Staying active as we age and dealing with arthritis
It is estimated 23% of adults In the usA (over 54 million people) have arthritis, equivalent to 1 in 4 adults.
As we age, general wear and tear takes a toll on our bodies. This, for some, leads to arthritis setting into one or multiple joints. In the US, for example, it is estimated 23% of adults (over 54 million people) have arthritis, equivalent to 1 in 4 adults, which ultimately can have a negative effect on our activity levels. The reduction in activity levels will then affect long-term health.
Common symptoms include pain, swelling and stiffness through the joint, which is due to changes in the synovial fluid and damage to the cartilage protecting the ends of the bones. While there are over 100 different forms of arthritis, osteoarthritis and rheumatoid arthritis are the most common, with the knee one of the most common joints affected.
What is Osteoarthritis?
This article focuses primarily on the knee and osteoarthritis specifically. Osteoarthritis is the most common arthritis which is classified as a degenerative disease causing wear and tear around the joint. Within osteoarthritis, there are different stages or grades, ranging from 0-4, which essentially refers to pain and restricted joint movement. Stage 0 would be considered a healthy knee and stage 4 with significant pain and severely restricted movement.

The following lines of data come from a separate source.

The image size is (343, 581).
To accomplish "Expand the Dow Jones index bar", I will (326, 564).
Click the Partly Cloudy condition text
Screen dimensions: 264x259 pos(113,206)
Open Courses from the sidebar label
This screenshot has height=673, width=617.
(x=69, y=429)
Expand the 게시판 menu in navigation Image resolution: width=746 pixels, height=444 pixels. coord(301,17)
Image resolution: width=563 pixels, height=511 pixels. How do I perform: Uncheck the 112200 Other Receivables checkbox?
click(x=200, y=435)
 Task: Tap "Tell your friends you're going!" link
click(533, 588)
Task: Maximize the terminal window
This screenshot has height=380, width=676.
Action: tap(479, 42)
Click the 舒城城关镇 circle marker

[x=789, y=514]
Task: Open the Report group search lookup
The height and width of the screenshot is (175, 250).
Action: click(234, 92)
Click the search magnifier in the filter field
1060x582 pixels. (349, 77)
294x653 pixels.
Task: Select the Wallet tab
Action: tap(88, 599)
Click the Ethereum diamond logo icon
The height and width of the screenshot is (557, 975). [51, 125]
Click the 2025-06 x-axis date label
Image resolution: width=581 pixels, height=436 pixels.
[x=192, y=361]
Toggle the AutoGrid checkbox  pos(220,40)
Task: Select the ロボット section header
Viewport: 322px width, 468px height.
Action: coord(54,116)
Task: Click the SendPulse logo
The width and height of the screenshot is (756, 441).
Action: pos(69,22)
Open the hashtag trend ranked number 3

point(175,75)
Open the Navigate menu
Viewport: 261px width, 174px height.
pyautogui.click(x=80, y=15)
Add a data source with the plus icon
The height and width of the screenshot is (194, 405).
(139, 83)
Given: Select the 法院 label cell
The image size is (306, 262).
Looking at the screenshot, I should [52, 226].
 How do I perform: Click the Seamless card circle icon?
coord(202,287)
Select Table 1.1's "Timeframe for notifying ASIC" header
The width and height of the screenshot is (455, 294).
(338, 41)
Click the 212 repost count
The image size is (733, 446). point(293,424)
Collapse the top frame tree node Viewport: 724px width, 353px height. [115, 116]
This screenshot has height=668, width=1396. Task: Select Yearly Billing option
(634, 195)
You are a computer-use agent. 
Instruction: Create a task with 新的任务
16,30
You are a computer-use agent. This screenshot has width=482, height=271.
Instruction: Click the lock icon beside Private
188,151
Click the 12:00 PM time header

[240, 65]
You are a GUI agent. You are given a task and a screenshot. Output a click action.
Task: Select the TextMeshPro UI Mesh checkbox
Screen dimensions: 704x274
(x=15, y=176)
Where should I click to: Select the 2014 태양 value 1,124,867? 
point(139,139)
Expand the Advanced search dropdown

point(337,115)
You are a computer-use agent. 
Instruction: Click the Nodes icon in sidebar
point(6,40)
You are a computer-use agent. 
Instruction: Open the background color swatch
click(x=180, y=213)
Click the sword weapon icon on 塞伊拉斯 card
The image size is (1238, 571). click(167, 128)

While there is no cure for arthritis, there are many different treatment options, starting with physical therapy, weight loss, anti-inflammatory drugs before progressing into various steroids and viscosupplements injections and surgery. A medical doctor is the best person to provide advice when it comes to the more complex treatments like injections and surgeries, but I believe incorporating an exercise regime to promote healthy weight loss, address movement patterns and biotensegrity will make a significant impact. These elements will all help provide pain relief and make a positive impact on your long-term physical and mental health.
In previous blog posts, I have talked about the importance of increasing daily activity levels and the missing link. The rest of this article is focused on specific exercises to address basic movement patterns, muscle imbalances and biotensegrity that will not only help alleviate the soreness and stiffness of the knee but address imbalances throughout the body. This will result in increased energy, strength, overcome potential long term health issues and the ability to keep up with your kids or grandkids.
The key to helping alleviate the soreness through the knee joint is to strengthen specific muscle groups, specifically the posterior chain, where we want to be using the big powerful muscles such as the glutes and hamstrings to initiate movement and generate power rather than purely relying on the quadriceps. A physical therapy program focusing on strengthening the muscles directly above the knee may not fully address the issue and may result in adding more pain and stress through the joint.
Specific exercises that focuses on isolating these muscles and/or all working together include:
Glute bridges (variations include single or double leg, adding various bands or external load with barbells and dumbbells)
Monster walks (using various bands and in multiple directions)
Side-Lying clams (progressing from bodyweight to using bands)
Hamstring isometrics and eccentrics
Hamstring curls (machine, band or stability ball based)
Deadlift variations
Squat variations
The balance between and progression from isolated exercise to compound movements will vary depending on the individual but the overall goal should be helping to alleviate some of the soreness and the musculature system to be working together rather than individual components.
The grade or level of the osteoarthritis, training history, specific movement patterns and imbalances will dictate where to start, but the overall focus should start with building the work capacity of the posterior chain before progressing into pure strength per se.
Weight loss, as mentioned, can make a significant impact on reducing pain through the joint due to reducing the stress and load placed on the knee. I believe Kevin Fontaine, PhD, assistant professor of rheumatology at Johns Hopkins University suggested being 10lbs overweight increases the force on your knees by 30 to 40lbs with every step. This is a significant amount and explains why people who suffer from osteoarthritis and are overweight struggle so much and why inactivity is becoming a real issue at the moment.
To address weight loss the best way to approach this is to be in a calorie deficit, meaning consuming less energy than what the body needs resulting in the body using current fat stores as energy. This doesn’t mean dropping down to one meal a day or going on some crazy diet, the goal should be to build sustainable habits, routines and a nutrition plan that works for the individual. This should include increasing daily activity levels in a way that is possible for the individual (could be something like cycling or if possible a weights based training program) while aiming to be in a calories deficit of 300-500 calories per day (result in a weight loss of 1-2lb per week).
Overall, the first steps to address osteoarthritis should be focused on the combination of a carefully planned training program and weight loss before assessing whether more invasive methods are required. This will ultimately have a positive impact on your daily activity levels and significantly improve your long term health.